[Records for locating described items]

———

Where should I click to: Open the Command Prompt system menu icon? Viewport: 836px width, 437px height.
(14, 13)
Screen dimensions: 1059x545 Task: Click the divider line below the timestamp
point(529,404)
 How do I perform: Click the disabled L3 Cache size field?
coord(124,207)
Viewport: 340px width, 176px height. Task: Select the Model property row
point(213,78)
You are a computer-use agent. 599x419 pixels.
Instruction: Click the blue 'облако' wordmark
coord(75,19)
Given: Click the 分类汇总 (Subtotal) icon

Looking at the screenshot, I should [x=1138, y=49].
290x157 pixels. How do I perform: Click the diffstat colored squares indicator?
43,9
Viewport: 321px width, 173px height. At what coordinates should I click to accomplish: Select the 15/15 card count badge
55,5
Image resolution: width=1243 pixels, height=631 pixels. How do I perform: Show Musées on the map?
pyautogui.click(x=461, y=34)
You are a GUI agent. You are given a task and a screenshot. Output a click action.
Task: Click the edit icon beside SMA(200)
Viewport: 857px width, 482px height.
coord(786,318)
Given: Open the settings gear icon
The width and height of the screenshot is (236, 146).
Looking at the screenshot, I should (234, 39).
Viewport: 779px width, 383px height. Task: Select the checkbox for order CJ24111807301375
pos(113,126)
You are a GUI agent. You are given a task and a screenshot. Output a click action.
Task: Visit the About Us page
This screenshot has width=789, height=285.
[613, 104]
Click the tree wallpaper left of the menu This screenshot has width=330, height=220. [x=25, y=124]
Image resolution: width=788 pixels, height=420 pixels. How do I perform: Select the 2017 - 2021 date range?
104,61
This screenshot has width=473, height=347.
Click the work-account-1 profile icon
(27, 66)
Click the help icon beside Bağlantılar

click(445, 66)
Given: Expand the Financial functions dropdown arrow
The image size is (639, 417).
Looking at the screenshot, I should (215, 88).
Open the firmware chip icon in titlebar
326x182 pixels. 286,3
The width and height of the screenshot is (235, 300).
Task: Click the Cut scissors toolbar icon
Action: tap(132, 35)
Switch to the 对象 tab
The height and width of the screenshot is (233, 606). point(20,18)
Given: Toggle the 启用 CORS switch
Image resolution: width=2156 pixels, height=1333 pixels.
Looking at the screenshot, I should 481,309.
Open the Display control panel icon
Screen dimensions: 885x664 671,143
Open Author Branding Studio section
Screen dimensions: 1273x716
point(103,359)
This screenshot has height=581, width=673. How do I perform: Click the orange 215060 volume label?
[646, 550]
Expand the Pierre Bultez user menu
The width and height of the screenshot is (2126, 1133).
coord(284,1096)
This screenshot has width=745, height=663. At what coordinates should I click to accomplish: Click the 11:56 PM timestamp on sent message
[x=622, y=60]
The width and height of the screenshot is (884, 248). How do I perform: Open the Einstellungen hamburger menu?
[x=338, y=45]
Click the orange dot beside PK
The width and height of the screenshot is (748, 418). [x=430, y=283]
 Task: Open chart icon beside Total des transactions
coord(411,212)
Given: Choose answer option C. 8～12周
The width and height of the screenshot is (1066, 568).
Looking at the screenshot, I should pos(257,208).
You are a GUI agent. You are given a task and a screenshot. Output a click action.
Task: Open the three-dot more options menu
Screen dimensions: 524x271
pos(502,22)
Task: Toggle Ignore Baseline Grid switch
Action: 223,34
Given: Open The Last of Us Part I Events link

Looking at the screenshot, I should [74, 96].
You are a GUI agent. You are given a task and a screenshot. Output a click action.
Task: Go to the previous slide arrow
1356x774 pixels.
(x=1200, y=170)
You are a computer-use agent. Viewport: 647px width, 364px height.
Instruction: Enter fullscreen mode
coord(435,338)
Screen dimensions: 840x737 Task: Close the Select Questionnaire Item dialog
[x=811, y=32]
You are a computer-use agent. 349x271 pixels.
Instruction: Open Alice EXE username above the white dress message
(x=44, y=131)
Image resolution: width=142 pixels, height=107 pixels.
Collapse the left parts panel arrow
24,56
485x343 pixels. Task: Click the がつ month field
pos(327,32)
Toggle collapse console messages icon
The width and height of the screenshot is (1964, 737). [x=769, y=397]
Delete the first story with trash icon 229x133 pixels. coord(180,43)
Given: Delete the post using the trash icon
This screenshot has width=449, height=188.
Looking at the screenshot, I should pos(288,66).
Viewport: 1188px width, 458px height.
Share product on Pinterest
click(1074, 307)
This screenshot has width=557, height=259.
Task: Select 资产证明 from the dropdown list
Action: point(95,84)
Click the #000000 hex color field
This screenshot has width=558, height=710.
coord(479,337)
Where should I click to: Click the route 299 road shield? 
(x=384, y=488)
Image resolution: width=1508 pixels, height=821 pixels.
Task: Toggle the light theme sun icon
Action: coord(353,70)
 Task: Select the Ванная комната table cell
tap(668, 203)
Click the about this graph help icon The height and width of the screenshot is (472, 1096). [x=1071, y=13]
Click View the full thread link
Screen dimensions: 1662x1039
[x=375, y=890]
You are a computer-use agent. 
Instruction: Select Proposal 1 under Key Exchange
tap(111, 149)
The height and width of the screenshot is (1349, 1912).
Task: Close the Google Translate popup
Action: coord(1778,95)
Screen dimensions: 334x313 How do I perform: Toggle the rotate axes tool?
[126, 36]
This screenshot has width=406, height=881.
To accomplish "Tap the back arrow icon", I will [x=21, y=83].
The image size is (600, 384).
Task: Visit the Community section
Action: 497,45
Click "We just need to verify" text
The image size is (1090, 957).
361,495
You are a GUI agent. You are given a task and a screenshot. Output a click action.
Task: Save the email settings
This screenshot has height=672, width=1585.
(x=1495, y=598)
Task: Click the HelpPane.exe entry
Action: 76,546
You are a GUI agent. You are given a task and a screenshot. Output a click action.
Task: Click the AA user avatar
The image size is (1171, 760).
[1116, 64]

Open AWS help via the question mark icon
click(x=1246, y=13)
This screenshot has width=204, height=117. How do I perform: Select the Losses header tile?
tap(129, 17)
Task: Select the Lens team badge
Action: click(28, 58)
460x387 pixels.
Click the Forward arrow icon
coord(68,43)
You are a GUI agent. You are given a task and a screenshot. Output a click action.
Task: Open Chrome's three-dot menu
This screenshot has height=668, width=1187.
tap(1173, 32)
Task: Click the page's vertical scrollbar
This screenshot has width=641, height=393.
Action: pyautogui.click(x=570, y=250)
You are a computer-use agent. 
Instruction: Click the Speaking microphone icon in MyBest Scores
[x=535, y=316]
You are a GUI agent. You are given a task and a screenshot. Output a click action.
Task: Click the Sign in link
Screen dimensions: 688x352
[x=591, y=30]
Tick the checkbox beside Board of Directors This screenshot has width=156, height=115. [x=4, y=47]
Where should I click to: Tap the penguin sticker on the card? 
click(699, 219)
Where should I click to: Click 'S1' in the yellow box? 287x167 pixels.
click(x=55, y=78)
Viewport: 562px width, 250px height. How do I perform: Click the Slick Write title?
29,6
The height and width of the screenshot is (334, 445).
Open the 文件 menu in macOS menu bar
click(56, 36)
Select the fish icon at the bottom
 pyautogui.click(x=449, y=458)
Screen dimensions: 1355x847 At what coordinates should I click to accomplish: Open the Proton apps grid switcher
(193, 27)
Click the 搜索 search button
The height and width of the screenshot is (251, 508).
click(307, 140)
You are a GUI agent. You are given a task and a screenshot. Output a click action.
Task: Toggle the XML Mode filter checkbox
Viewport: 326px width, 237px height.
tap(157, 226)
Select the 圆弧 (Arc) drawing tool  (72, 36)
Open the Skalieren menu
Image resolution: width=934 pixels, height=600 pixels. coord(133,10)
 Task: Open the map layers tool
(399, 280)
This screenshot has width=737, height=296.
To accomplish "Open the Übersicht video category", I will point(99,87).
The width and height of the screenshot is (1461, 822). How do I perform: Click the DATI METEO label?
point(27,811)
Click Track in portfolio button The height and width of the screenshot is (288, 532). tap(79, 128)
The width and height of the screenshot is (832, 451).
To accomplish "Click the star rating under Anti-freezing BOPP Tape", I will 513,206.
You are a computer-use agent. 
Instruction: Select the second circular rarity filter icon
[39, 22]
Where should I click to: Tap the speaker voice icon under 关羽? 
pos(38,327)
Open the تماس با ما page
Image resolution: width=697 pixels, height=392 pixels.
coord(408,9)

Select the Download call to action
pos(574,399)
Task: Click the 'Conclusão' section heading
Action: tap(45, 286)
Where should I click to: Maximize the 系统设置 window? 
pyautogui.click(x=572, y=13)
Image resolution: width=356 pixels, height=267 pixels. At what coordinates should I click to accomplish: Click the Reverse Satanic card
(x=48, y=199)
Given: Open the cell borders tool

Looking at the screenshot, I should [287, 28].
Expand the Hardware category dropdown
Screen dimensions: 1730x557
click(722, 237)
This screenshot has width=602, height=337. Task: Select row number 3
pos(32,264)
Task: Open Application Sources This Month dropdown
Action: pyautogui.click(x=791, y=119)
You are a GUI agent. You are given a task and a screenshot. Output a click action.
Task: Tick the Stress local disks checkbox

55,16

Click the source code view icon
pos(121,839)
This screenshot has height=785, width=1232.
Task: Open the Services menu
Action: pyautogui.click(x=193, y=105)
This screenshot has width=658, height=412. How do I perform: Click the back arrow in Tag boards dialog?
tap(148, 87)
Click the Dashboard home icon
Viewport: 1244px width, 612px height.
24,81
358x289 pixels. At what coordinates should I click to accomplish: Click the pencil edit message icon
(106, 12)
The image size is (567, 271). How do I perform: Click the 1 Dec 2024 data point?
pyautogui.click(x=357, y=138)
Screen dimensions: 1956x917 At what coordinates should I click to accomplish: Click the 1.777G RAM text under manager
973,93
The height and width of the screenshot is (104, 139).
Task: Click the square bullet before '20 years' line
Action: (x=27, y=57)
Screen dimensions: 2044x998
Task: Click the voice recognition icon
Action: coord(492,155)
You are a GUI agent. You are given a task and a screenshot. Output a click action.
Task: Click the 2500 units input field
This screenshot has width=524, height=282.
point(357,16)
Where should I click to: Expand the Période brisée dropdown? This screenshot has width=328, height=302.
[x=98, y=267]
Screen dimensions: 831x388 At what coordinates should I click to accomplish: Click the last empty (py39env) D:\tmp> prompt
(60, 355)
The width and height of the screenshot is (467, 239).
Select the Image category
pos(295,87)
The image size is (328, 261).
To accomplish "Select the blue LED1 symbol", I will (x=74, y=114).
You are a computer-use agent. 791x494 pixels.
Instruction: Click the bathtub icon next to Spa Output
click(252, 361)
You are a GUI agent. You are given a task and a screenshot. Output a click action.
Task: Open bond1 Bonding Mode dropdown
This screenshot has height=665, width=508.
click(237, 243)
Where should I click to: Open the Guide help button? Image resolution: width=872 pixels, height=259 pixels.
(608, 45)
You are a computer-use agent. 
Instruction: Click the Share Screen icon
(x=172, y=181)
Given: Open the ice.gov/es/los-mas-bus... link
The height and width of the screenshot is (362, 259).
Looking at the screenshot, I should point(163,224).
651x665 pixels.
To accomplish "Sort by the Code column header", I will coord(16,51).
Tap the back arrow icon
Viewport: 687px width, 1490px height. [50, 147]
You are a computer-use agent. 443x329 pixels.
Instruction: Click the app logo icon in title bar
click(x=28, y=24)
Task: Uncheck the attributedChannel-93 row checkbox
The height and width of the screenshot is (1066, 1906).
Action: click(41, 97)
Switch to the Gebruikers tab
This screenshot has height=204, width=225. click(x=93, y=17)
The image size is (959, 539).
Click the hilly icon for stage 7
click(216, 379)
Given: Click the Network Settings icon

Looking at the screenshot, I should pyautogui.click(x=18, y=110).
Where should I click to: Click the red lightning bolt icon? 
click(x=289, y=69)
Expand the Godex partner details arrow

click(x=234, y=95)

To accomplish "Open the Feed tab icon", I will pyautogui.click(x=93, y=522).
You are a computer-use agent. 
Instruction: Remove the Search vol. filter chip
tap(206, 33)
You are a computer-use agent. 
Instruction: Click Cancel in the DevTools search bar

———

Rewrite the lines of the records from the line containing "The height and width of the screenshot is (334, 445)." through the line containing "Click Track in", inclusive, as a JSON list of strings, one string per line, leaving out any blank lines.

▸ **Exercise response**
[
  "The height and width of the screenshot is (334, 445).",
  "Open the 文件 menu in macOS menu bar",
  "click(56, 36)",
  "Select the fish icon at the bottom",
  " pyautogui.click(x=449, y=458)",
  "Screen dimensions: 1355x847 At what coordinates should I click to accomplish: Open the Proton apps grid switcher",
  "(193, 27)",
  "Click the 搜索 search button",
  "The height and width of the screenshot is (251, 508).",
  "click(307, 140)",
  "You are a GUI agent. You are given a task and a screenshot. Output a click action.",
  "Task: Toggle the XML Mode filter checkbox",
  "Viewport: 326px width, 237px height.",
  "tap(157, 226)",
  "Select the 圆弧 (Arc) drawing tool  (72, 36)",
  "Open the Skalieren menu",
  "Image resolution: width=934 pixels, height=600 pixels. coord(133,10)",
  " Task: Open the map layers tool",
  "(399, 280)",
  "This screenshot has width=737, height=296.",
  "To accomplish \"Open the Übersicht video category\", I will point(99,87).",
  "The width and height of the screenshot is (1461, 822). How do I perform: Click the DATI METEO label?",
  "point(27,811)",
  "Click Track in portfolio button The height and width of the screenshot is (288, 532). tap(79, 128)"
]